Former Thai PM defends herself in court over rice lawsuit
Former Thai Prime Minister Yingluck Shinawatra talks to members of the media as she arrives at the Thai Supreme Court to deliver her closing statement for the trial of her government's rice pledging program in Bangkok, Thailand, Aug. 1, 2017.(Xinhua/Li Mangmang)
BANGKOK, Aug. 1 (Xinhua) -- Former Thai Prime Minister Yingluck Shinawatra on Tuesday defended herself from a criminal lawsuit involving a scandalous rice program, insisting that she has been a victim of an "intricate political game."
Yingluck appeared in court to make a final verbal statement pertaining to the populist rice program, over which she has been accused by public prosecutors of duty negligence and misconduct in office.
Those alleged offenses on the part of the former lady leader had incurred 14.7 billion baht (460 million U.S. dollars) in state losses, according to the public prosecutors.
Reading out the 19-page statement before the court in charge of criminal lawsuits against politicians, Yingluck maintained that she had never failed to do her duty as the head of government, which had launched the rice program in the purported interests of farmers nationwide years ago.
Neither had she been involved in any corruption with the rice program as alleged by the prosecutors, Yingluck told the nine-judge Supreme Court, which is scheduled to deliver a verdict on the case on Aug. 25.
She said she had only been vicitmized by the "intricate political game" which has rendered her a long legal battle in court.

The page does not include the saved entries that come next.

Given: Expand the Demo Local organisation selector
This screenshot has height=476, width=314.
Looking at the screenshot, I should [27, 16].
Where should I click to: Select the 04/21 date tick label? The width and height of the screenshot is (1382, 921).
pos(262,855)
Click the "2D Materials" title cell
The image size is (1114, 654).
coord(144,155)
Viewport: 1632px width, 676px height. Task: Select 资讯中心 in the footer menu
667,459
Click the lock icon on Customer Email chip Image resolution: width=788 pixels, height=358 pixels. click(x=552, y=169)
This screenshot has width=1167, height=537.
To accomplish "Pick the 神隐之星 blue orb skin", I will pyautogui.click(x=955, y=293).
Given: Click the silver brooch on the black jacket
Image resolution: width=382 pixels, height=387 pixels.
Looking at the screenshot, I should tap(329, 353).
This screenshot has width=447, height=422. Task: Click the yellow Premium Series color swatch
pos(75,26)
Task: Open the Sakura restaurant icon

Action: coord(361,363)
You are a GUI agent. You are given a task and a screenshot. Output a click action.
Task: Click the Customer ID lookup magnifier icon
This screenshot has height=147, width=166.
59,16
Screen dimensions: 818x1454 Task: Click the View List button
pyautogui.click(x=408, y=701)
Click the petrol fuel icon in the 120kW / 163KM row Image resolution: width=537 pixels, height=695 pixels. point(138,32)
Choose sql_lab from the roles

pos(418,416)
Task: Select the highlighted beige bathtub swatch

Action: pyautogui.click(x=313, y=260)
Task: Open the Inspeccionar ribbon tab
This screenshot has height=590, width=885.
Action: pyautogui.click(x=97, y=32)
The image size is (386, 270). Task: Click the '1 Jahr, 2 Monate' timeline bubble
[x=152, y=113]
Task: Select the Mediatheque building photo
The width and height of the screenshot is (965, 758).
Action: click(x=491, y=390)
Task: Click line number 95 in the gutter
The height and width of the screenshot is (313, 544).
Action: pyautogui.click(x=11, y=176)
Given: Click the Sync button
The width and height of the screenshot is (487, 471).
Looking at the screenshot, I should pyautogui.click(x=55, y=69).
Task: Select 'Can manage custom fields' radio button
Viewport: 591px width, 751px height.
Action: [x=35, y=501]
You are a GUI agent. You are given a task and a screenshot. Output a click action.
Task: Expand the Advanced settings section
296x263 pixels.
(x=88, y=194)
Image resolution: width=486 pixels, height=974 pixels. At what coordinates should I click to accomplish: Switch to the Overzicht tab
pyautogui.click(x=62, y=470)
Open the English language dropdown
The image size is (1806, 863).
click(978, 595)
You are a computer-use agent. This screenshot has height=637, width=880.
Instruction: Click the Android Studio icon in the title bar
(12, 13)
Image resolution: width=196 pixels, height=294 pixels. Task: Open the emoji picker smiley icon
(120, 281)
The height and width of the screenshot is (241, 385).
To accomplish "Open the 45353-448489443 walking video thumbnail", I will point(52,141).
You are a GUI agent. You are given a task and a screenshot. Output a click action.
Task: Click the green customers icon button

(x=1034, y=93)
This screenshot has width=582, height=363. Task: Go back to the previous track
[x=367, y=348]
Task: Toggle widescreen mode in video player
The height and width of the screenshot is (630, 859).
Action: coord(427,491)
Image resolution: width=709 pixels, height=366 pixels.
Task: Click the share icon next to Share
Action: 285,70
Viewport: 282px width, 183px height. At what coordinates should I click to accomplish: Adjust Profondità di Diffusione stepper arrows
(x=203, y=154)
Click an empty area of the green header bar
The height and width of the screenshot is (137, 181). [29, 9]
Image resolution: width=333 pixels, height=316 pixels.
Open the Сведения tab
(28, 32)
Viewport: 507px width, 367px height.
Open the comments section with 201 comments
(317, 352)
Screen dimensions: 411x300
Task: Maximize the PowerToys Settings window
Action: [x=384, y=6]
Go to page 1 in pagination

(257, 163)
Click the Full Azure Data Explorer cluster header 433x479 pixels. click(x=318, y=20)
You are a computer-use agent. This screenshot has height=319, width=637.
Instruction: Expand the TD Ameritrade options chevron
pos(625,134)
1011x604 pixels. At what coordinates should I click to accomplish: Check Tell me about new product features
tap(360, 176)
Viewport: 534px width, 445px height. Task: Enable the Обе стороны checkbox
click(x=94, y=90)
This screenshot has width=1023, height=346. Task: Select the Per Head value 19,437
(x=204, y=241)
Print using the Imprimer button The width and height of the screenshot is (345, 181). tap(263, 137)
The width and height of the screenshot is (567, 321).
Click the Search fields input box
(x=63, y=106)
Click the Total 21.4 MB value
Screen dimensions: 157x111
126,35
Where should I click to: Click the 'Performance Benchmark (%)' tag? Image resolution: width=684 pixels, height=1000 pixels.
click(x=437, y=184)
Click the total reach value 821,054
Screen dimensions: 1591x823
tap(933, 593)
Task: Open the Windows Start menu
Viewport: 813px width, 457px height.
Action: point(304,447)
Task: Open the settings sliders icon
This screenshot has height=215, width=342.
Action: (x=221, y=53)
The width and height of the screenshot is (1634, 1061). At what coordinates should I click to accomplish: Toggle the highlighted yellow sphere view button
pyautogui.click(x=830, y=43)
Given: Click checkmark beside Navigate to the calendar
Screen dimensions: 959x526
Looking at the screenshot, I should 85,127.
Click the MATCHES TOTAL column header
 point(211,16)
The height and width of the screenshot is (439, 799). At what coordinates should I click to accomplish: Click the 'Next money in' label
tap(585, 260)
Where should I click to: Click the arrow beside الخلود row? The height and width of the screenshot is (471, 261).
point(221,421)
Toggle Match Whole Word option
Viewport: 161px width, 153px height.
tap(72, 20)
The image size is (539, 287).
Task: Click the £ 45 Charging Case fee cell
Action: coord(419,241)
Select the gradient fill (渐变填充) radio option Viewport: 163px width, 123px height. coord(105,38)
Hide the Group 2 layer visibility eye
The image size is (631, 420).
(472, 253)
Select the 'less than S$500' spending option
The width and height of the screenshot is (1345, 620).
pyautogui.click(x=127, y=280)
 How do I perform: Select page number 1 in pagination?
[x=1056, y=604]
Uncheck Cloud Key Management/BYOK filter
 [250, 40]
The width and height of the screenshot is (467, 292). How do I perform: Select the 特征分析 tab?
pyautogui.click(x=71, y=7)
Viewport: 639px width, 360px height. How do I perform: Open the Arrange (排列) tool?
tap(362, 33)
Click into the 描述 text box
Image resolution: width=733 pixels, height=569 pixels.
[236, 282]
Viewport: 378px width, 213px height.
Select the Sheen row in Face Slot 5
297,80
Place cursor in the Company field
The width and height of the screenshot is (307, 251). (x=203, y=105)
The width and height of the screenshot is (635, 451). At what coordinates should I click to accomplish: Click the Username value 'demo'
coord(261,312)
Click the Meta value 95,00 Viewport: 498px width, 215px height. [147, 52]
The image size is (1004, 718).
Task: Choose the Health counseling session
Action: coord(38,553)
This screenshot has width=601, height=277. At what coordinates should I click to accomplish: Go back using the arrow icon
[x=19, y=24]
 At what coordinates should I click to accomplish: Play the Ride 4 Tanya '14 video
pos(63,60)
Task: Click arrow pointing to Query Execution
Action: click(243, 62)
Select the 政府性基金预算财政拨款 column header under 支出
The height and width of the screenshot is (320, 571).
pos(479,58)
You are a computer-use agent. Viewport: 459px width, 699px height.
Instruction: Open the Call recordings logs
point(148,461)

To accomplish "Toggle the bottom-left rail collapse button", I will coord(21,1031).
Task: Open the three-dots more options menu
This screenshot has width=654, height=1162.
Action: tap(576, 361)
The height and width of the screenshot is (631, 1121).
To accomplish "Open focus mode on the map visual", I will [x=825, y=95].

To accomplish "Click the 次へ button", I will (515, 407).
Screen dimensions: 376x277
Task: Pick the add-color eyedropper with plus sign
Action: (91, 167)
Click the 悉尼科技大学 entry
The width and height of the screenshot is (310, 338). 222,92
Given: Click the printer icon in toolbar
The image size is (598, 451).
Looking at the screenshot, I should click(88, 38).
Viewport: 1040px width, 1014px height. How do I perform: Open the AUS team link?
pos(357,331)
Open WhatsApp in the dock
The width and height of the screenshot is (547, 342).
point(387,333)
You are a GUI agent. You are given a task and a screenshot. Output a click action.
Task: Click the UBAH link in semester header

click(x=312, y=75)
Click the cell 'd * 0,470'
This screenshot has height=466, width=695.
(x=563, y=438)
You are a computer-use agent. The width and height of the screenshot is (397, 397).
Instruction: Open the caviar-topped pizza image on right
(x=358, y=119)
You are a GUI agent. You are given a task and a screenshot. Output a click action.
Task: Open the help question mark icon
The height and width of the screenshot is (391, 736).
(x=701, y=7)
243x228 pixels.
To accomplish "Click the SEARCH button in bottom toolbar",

"I did nothing wrong ... I realized the woes of the rice farmers who virtually are backbone of the country and implemented the rice program to help them make ends meet. I had delivered my policy in parliament and my government had been obliged to implement it in the course of interests of the farmers."
"I beg for mercy of the (Supreme) Court to lift the lawsuit against me. I beg for the (Supreme) Court to proceed on my case with respect to the facts, laws and truthful witnesses," Yingluck said.
Hundreds of people gathered outside the building of the Supreme Court to support the former premier, who waved to the crowd, shook their hands and received flowers following the delivery of her final statement.